What is bias lighting?
Don’t feel bad, up until a few days ago I hadn’t heard of it either! Bias lighting is the effect that can be achieved by placing a light source behind your television. Surprisingly, this has been around for a very long time but is only now becoming more main stream with things like the Phillips Ambilight+Hue system, as well as more and more manufactures placing some form of lighting directly in the rear casing of TVs. But there’s no need to buy a $2000 TV just for some lights (average price of an Ambilight TV at time of writing).
How does bias lighting work?
Well the short form is, you place lights behind your TV and quality supposedly gets better. But what’s really going on?
Take a close look at the optical illusion above. If you look at the grey bar in the middle, you’ll probably notice that the right side looks darker than the left side. You might be surprised to find out that the bar is actually the exact same shade all the way through and does not change. Our eyes perceive the right side as a darker grey due to the lighter background. This is essentially one of the things bias lighting does. By placing lighting behind your TV, your contrast should appear much more dominant.
The other thing it helps with is eye strain. During light changes our eyes adjust to either allow or block light. Ever notice that when you wake up in the dark and look at something bright, it can be somewhat painful? This is because our eyes iris’ are fully open to allow in the most amount of light possible. By adding light very quickly, our eyes do not have time to adjust and too much light is let in (which can be painful). By adding a consistent light source behind your TV, the light changes are less stressful on the eyes making a more pleasant viewing experience.
K, I want it now!
The great news, its super cheap and easy to do it yourself.
I started with taking my 40″ Dynex off the wall and laying it face down on the floor. If you like your TV, it’s probably a good idea to place something soft underneath so you don’t scratch the screen (this is my “cheap” TV so I didn’t care that much).

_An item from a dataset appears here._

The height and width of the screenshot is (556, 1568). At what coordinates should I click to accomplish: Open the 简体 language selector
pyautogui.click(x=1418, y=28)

Next I took my strip LEDs (cool white of course) and stuck them to the back of my TV. I did actually measure, but of course I only measured once and one section didnt line up too nicely… luckily it wont be seen once back on the wall.
Now its just a matter of soldering the strip lighting together with some wire. In my case (see above) I don’t care a whole lot about the back of the TV so I chose to solder the lights after they were attached to the TV. If you aren’t a fast solderer or if you are worried about melting the plastic on the TV, I would suggest pulling the lights back up a little bit away from the plastic before soldering. Once you have them soldered, you of course want to test them before hanging the TV again. Using a simple 12v power supply directly to the LED lights should power them up.

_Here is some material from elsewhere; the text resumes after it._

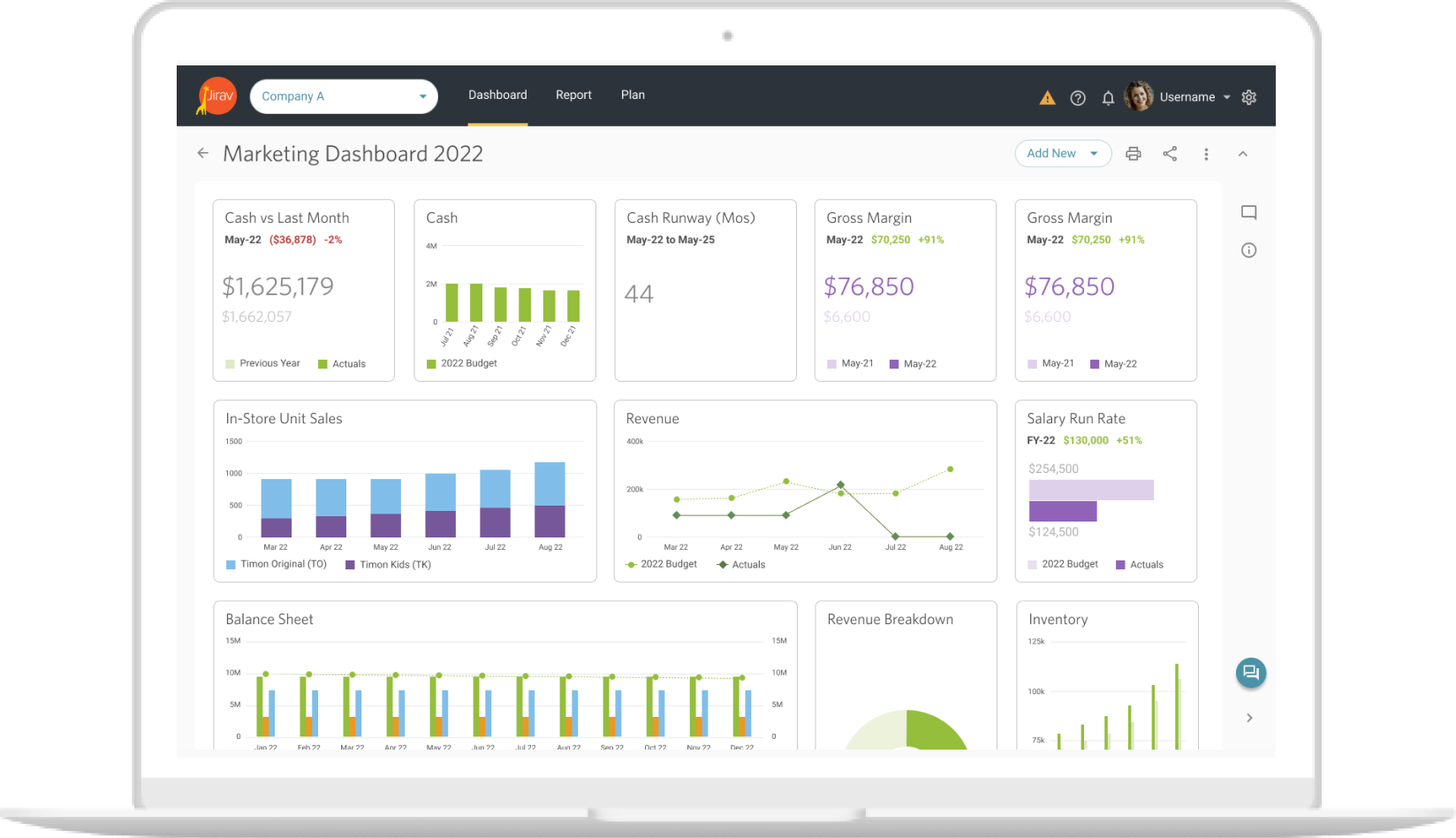The height and width of the screenshot is (838, 1456).
Task: Toggle the Actuals legend in Cash vs Last Month
Action: pyautogui.click(x=344, y=363)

Does it really make a difference?
This is a trick question… beauty is in the eye of the beholder, and I’m certainly not a media expert. Personally, I do feel the blacks were blacker while watching a movie, but color wise I’m not so convinced that there was a major change. I did notice that my eyes did not feel as strained as compared to watching a movie in dark, which is a nice feeling when you’re just trying to relax. In the end, for the 30 minutes it took to complete and the $5 in supplies (thank you eBay) it’s totally worth it just for the “nerd factor” alone!